Bicaudal-D regulates COPI-independent Golgi–ER transport by recruiting the dynein–dynactin motor complex

Abstract

The small GTPase Rab6a is involved in the regulation of membrane traffic from the Golgi apparatus towards the endoplasmic reticulum (ER) in a coat complex coatomer protein I (COPI)-independent pathway^1,2,3,4,5,6. Here, we used a yeast two-hybrid approach to identify binding partners of Rab6a. In particular, we identified the dynein–dynactin-binding protein Bicaudal-D1 (BICD1), one of the two mammalian homologues of Drosophila Bicaudal-D^7,8,9,10. BICD1 and BICD2 colocalize with Rab6a on the trans-Golgi network (TGN) and on cytoplasmic vesicles, and associate with Golgi membranes in a Rab6-dependent manner. Overexpression of BICD1 enhances the recruitment of dynein–dynactin to Rab6a-containing vesicles.
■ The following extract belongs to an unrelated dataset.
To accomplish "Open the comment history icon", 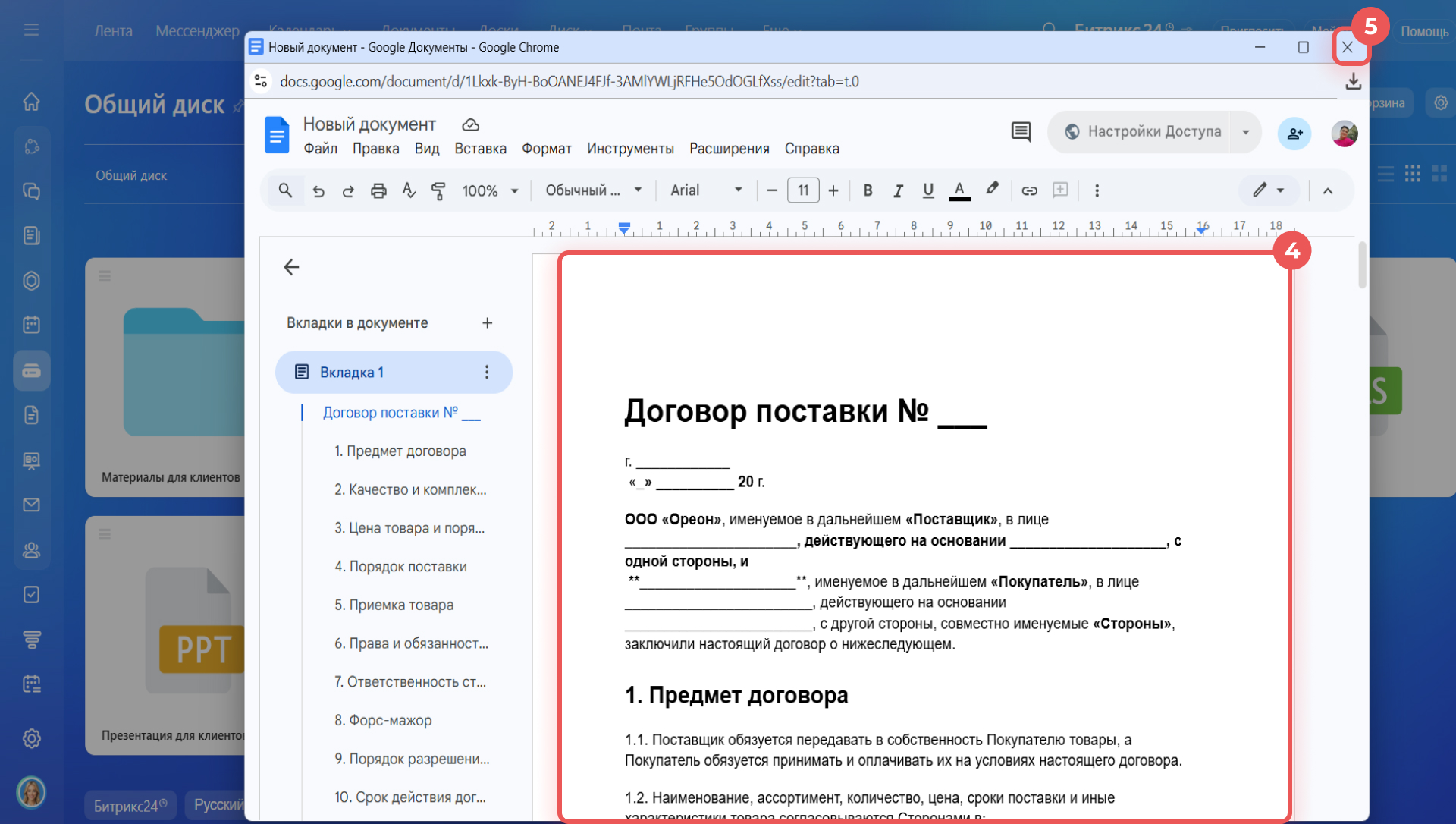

Conversely, overexpression of the carboxy-terminal domain of BICD, which can interact with Rab6a but not with cytoplasmic dynein, inhibits microtubule minus-end-directed movement of green fluorescent protein (GFP)–Rab6a vesicles and induces an accumulation of Rab6a and COPI-independent ER cargo in peripheral structures. These data suggest that coordinated action between Rab6a, BICD and the dynein–dynactin complex controls COPI-independent Golgi–ER transport.